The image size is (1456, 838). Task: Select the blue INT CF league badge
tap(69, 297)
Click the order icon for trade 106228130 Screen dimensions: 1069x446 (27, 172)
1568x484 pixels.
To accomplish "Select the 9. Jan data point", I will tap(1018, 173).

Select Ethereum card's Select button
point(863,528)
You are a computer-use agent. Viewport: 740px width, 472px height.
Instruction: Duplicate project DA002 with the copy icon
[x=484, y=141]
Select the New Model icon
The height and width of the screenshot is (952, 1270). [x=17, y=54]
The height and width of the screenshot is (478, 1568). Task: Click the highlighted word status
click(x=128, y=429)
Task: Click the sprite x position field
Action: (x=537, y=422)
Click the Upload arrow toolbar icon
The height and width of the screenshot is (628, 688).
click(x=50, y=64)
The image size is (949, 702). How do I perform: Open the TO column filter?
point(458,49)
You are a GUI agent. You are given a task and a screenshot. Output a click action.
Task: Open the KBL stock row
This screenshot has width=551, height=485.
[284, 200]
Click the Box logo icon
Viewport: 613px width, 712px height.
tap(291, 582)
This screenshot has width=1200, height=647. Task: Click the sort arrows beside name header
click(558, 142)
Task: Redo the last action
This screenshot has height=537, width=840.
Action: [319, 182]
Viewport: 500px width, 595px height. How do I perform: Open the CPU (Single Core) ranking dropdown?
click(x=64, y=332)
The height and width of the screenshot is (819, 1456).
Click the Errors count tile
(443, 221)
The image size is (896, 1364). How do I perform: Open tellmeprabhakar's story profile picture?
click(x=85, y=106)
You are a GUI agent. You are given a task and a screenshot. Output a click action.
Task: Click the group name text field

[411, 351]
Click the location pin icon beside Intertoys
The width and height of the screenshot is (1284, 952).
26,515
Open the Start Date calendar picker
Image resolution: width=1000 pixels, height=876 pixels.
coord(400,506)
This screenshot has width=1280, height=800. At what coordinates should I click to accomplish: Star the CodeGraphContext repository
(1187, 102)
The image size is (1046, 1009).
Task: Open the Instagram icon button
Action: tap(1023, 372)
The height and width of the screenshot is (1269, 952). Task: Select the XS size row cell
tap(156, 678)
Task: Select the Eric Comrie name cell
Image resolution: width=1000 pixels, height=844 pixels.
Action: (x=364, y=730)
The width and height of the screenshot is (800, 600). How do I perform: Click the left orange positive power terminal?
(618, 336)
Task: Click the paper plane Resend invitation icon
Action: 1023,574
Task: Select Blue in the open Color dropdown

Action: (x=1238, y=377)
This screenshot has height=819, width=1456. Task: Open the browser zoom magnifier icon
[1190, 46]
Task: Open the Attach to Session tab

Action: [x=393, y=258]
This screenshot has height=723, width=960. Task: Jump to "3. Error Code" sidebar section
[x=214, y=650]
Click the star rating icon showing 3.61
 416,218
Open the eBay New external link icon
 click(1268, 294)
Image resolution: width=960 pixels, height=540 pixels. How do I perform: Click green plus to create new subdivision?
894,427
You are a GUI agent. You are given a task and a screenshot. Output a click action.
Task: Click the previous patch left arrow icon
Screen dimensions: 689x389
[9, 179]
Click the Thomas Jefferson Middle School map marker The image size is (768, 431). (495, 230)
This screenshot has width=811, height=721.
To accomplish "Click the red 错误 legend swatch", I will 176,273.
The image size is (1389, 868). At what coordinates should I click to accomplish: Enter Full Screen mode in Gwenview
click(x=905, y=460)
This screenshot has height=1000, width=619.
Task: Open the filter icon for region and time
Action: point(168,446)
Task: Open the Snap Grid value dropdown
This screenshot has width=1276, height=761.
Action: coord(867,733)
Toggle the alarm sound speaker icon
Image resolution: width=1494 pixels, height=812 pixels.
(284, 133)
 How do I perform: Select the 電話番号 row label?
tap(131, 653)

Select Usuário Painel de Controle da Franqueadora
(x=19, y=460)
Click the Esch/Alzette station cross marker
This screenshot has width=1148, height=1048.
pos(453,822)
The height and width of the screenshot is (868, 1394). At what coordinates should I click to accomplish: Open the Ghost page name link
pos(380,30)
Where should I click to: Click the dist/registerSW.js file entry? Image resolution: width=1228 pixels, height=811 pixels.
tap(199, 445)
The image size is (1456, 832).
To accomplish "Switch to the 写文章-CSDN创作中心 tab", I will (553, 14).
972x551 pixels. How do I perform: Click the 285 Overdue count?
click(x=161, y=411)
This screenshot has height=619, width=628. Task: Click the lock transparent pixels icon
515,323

....

▸ **Work required**
Please reproduce all of the data above word for word, keeping every line in its original order.

▸ **Output of the exercise**
The image size is (1456, 838). Task: Select the blue INT CF league badge
tap(69, 297)
Click the order icon for trade 106228130 Screen dimensions: 1069x446 (27, 172)
1568x484 pixels.
To accomplish "Select the 9. Jan data point", I will tap(1018, 173).

Select Ethereum card's Select button
point(863,528)
You are a computer-use agent. Viewport: 740px width, 472px height.
Instruction: Duplicate project DA002 with the copy icon
[x=484, y=141]
Select the New Model icon
The height and width of the screenshot is (952, 1270). [x=17, y=54]
The height and width of the screenshot is (478, 1568). Task: Click the highlighted word status
click(x=128, y=429)
Task: Click the sprite x position field
Action: (x=537, y=422)
Click the Upload arrow toolbar icon
The height and width of the screenshot is (628, 688).
click(x=50, y=64)
The image size is (949, 702). How do I perform: Open the TO column filter?
point(458,49)
You are a GUI agent. You are given a task and a screenshot. Output a click action.
Task: Open the KBL stock row
This screenshot has width=551, height=485.
[284, 200]
Click the Box logo icon
Viewport: 613px width, 712px height.
tap(291, 582)
This screenshot has width=1200, height=647. Task: Click the sort arrows beside name header
click(558, 142)
Task: Redo the last action
This screenshot has height=537, width=840.
Action: [319, 182]
Viewport: 500px width, 595px height. How do I perform: Open the CPU (Single Core) ranking dropdown?
click(x=64, y=332)
The height and width of the screenshot is (819, 1456).
Click the Errors count tile
(443, 221)
The image size is (896, 1364). How do I perform: Open tellmeprabhakar's story profile picture?
click(x=85, y=106)
You are a GUI agent. You are given a task and a screenshot. Output a click action.
Task: Click the group name text field

[411, 351]
Click the location pin icon beside Intertoys
The width and height of the screenshot is (1284, 952).
26,515
Open the Start Date calendar picker
Image resolution: width=1000 pixels, height=876 pixels.
coord(400,506)
This screenshot has width=1280, height=800. At what coordinates should I click to accomplish: Star the CodeGraphContext repository
(1187, 102)
The image size is (1046, 1009).
Task: Open the Instagram icon button
Action: tap(1023, 372)
The height and width of the screenshot is (1269, 952). Task: Select the XS size row cell
tap(156, 678)
Task: Select the Eric Comrie name cell
Image resolution: width=1000 pixels, height=844 pixels.
Action: (x=364, y=730)
The width and height of the screenshot is (800, 600). How do I perform: Click the left orange positive power terminal?
(618, 336)
Task: Click the paper plane Resend invitation icon
Action: 1023,574
Task: Select Blue in the open Color dropdown

Action: (x=1238, y=377)
This screenshot has height=819, width=1456. Task: Open the browser zoom magnifier icon
[1190, 46]
Task: Open the Attach to Session tab

Action: [x=393, y=258]
This screenshot has height=723, width=960. Task: Jump to "3. Error Code" sidebar section
[x=214, y=650]
Click the star rating icon showing 3.61
 416,218
Open the eBay New external link icon
 click(1268, 294)
Image resolution: width=960 pixels, height=540 pixels. How do I perform: Click green plus to create new subdivision?
894,427
You are a GUI agent. You are given a task and a screenshot. Output a click action.
Task: Click the previous patch left arrow icon
Screen dimensions: 689x389
[9, 179]
Click the Thomas Jefferson Middle School map marker The image size is (768, 431). (495, 230)
This screenshot has width=811, height=721.
To accomplish "Click the red 错误 legend swatch", I will 176,273.
The image size is (1389, 868). At what coordinates should I click to accomplish: Enter Full Screen mode in Gwenview
click(x=905, y=460)
This screenshot has height=1000, width=619.
Task: Open the filter icon for region and time
Action: point(168,446)
Task: Open the Snap Grid value dropdown
This screenshot has width=1276, height=761.
Action: coord(867,733)
Toggle the alarm sound speaker icon
Image resolution: width=1494 pixels, height=812 pixels.
(284, 133)
 How do I perform: Select the 電話番号 row label?
tap(131, 653)

Select Usuário Painel de Controle da Franqueadora
(x=19, y=460)
Click the Esch/Alzette station cross marker
This screenshot has width=1148, height=1048.
pos(453,822)
The height and width of the screenshot is (868, 1394). At what coordinates should I click to accomplish: Open the Ghost page name link
pos(380,30)
Where should I click to: Click the dist/registerSW.js file entry? Image resolution: width=1228 pixels, height=811 pixels.
tap(199, 445)
The image size is (1456, 832).
To accomplish "Switch to the 写文章-CSDN创作中心 tab", I will (553, 14).
972x551 pixels. How do I perform: Click the 285 Overdue count?
click(x=161, y=411)
This screenshot has height=619, width=628. Task: Click the lock transparent pixels icon
515,323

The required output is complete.